James Austin Johnson (born July 19, 1989) is an American comedian and actor originally from Nashville, Tennessee. He has garnered attention for his impression of former President Donald Trump, sometimes being referred to as "the best Trump impersonator." Johnson is currently a cast member on the NBC sketch comedy television series Saturday Night Live, which he joined as a featured player for the show's 47th season in 2021. On SNL, he impersonates both Trump and Joe Biden.

Career 
In addition to the films Blue Like Jazz and Hail, Caesar!, Johnson has appeared in the television series Adam Ruins Everything, Better Call Saul, and All Rise. He has also filmed a DirecTV television ad with National Football League veteran Peyton Manning.

In 2021, Johnson was cast as a featured player on Saturday Night Live, alongside fellow newcomers Aristotle Athari and Sarah Sherman, for its forty-seventh season. During the season premiere's cold open, he portrayed President Joe Biden and later portrayed former President Donald Trump in the season's fifth episode. Andy Hoglund, who recaps SNL episodes for Entertainment Weekly, said "he is one of the most exciting new cast members in years, a cross between Dana Carvey and Darrell Hammond. He's that kind of talent."

__SUPPLIED RECORDS__.
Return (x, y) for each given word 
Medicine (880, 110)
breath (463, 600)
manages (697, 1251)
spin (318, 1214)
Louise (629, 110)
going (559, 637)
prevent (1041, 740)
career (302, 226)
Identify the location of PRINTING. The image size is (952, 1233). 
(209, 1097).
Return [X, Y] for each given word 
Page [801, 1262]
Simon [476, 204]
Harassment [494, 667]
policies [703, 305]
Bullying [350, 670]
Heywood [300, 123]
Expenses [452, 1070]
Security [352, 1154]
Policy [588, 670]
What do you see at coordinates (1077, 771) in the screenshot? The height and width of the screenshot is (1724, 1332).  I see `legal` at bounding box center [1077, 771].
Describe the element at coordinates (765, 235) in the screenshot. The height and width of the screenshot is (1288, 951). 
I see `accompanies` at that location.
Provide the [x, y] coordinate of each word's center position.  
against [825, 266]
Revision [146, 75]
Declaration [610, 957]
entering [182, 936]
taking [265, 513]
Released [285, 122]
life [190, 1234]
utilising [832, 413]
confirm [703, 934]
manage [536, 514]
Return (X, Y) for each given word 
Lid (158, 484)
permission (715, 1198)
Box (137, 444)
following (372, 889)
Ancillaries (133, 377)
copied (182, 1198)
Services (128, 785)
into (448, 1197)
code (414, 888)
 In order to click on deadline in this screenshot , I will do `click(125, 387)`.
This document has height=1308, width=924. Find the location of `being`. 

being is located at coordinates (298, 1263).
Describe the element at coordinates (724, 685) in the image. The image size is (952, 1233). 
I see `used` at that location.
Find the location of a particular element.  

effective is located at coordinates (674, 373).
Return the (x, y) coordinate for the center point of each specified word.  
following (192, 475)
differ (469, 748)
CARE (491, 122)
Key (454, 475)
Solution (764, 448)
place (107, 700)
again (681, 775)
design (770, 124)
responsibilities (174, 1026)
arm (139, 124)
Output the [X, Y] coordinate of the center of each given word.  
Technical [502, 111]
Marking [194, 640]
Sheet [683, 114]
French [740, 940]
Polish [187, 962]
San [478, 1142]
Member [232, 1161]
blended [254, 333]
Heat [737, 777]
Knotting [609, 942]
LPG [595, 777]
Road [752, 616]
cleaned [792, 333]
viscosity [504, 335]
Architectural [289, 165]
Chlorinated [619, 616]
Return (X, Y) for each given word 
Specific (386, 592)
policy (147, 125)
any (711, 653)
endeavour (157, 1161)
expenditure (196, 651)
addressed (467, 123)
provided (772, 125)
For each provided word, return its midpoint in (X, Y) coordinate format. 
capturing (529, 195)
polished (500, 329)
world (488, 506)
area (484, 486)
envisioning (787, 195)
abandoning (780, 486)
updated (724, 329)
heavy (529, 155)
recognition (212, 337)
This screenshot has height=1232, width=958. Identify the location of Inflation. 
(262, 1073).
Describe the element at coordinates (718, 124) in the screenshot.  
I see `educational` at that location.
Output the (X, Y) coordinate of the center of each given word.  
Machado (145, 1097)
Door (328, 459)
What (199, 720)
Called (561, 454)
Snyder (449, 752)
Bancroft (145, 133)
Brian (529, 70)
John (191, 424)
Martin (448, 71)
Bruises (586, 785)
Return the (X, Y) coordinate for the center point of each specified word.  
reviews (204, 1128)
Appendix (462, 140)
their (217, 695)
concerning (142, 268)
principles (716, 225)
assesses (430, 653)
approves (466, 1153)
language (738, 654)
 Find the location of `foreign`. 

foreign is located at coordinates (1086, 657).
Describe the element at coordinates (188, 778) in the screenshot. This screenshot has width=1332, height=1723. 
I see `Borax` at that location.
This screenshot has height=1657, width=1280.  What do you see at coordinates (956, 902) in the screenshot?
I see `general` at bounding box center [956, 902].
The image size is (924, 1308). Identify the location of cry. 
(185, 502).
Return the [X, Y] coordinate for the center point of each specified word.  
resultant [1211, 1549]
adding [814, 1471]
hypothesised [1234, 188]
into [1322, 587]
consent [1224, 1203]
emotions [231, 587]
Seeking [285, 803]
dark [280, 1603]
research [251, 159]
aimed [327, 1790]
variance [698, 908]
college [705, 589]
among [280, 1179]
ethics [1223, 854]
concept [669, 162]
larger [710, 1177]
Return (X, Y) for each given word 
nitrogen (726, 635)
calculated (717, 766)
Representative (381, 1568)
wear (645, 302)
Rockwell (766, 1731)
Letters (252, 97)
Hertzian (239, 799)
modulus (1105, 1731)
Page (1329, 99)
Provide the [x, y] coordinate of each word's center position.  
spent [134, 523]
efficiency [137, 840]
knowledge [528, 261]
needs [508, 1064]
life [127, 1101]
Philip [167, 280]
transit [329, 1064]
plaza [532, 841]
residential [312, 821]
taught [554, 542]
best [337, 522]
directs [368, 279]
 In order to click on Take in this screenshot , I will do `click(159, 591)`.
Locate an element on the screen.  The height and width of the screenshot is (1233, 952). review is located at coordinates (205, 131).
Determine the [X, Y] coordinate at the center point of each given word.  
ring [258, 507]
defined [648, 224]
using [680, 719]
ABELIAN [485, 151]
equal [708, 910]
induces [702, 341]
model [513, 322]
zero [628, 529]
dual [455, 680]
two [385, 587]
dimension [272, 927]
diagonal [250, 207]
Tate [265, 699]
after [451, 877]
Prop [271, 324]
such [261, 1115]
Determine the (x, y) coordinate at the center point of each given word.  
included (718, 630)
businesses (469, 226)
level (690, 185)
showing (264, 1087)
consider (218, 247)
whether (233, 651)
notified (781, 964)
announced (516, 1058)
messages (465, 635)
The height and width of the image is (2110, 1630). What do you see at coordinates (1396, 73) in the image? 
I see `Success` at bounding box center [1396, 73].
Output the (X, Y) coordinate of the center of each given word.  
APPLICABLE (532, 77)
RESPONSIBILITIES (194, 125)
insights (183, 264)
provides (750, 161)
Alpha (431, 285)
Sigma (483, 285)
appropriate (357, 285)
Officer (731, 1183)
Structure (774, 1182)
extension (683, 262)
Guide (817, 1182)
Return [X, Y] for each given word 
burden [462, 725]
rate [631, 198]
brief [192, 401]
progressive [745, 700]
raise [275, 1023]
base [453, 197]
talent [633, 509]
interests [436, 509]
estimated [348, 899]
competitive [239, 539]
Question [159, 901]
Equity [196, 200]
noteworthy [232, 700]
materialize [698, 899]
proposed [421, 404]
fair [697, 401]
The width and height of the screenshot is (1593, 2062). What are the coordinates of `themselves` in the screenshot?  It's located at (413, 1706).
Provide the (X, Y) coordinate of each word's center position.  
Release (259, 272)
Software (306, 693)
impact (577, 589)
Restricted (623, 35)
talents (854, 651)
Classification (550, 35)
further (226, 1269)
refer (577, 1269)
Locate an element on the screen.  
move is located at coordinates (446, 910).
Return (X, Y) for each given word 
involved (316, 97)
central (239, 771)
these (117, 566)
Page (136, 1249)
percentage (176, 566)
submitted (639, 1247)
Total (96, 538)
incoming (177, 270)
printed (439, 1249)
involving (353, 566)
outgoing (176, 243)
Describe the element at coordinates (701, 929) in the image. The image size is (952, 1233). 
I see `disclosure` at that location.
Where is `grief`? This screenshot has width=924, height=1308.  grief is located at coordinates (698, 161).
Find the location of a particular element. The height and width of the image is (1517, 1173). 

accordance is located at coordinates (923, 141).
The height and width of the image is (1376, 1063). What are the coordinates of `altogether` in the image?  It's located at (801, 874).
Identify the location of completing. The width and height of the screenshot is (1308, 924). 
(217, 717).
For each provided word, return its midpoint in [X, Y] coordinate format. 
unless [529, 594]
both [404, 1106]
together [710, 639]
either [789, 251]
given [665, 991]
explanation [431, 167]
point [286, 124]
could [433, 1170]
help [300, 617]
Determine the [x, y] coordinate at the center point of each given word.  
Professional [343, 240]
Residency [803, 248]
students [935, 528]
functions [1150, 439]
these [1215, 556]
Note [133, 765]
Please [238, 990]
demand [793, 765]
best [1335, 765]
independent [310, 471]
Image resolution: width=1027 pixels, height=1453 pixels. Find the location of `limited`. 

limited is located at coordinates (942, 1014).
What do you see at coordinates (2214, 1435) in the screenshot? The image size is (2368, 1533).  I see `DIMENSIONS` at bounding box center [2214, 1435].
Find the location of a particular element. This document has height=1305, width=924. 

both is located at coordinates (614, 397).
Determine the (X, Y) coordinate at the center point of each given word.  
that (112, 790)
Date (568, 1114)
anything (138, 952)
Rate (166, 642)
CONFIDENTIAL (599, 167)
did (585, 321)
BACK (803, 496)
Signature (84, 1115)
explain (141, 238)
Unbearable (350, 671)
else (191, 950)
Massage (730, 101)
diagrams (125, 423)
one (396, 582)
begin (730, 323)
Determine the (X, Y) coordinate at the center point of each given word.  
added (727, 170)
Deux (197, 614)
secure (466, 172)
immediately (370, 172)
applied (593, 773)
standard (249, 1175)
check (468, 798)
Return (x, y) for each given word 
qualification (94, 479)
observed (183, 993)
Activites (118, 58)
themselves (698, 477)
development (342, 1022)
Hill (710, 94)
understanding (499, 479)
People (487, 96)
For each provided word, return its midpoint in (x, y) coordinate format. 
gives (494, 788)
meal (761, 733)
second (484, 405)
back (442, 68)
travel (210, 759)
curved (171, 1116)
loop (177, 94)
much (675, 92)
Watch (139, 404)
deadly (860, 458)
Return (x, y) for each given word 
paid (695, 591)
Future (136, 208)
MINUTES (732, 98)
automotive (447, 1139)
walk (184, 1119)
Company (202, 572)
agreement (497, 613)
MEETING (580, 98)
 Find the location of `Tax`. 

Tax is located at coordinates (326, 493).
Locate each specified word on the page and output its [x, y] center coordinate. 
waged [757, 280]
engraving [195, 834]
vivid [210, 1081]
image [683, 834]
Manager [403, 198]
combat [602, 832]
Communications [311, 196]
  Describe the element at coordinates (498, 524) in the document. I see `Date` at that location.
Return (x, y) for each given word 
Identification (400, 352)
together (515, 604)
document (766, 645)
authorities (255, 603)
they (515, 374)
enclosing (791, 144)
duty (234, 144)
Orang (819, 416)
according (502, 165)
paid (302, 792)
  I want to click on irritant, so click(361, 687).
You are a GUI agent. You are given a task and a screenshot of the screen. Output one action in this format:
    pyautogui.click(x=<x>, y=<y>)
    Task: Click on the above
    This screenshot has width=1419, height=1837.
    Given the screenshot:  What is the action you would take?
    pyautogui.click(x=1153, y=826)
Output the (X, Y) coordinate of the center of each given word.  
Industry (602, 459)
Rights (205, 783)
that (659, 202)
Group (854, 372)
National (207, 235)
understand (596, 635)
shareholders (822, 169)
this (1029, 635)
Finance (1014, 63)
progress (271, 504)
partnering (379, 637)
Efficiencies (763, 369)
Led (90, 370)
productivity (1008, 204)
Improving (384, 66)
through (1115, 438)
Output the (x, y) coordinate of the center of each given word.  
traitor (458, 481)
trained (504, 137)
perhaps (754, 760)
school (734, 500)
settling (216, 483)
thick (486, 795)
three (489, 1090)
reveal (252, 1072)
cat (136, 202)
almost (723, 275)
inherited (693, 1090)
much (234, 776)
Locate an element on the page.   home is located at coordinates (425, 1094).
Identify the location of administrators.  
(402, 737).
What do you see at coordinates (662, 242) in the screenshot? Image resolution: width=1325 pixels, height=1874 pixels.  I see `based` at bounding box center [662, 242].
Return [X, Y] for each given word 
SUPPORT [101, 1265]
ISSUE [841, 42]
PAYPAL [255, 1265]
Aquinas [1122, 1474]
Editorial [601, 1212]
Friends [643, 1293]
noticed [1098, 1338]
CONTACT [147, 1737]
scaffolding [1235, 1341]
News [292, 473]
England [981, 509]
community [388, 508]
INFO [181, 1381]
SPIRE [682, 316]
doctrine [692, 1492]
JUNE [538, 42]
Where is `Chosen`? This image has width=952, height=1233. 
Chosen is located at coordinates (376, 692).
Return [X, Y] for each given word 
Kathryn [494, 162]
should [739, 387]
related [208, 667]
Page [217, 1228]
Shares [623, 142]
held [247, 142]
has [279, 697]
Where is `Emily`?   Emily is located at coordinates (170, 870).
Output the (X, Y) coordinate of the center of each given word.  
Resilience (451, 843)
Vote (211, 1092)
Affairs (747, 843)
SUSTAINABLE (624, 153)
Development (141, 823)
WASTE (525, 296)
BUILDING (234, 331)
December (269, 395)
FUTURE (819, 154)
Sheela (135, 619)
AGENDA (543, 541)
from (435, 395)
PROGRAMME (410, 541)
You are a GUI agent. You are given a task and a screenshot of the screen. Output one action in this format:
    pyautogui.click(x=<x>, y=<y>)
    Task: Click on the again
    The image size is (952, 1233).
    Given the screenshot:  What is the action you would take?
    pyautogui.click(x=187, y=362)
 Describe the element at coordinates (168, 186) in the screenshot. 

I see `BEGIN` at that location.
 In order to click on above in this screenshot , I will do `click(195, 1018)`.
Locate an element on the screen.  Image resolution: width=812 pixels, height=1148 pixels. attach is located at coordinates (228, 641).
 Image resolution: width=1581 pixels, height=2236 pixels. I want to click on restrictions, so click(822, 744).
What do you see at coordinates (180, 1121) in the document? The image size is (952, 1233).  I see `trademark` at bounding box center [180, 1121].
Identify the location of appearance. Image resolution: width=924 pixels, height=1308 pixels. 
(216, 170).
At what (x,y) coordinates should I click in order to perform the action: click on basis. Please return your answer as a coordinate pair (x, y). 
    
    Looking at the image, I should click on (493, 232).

__EXERCISE DETAILS__. Rewrite the James Austin Johnson biography, beginning at the words "James Austin Johnson" and stopping after "and Joe Biden.", with "comedian" changed to "humorist".

__WRITTEN SOLUTION__.
James Austin Johnson (born July 19, 1989) is an American humorist and actor originally from Nashville, Tennessee. He has garnered attention for his impression of former President Donald Trump, sometimes being referred to as "the best Trump impersonator." Johnson is currently a cast member on the NBC sketch comedy television series Saturday Night Live, which he joined as a featured player for the show's 47th season in 2021. On SNL, he impersonates both Trump and Joe Biden.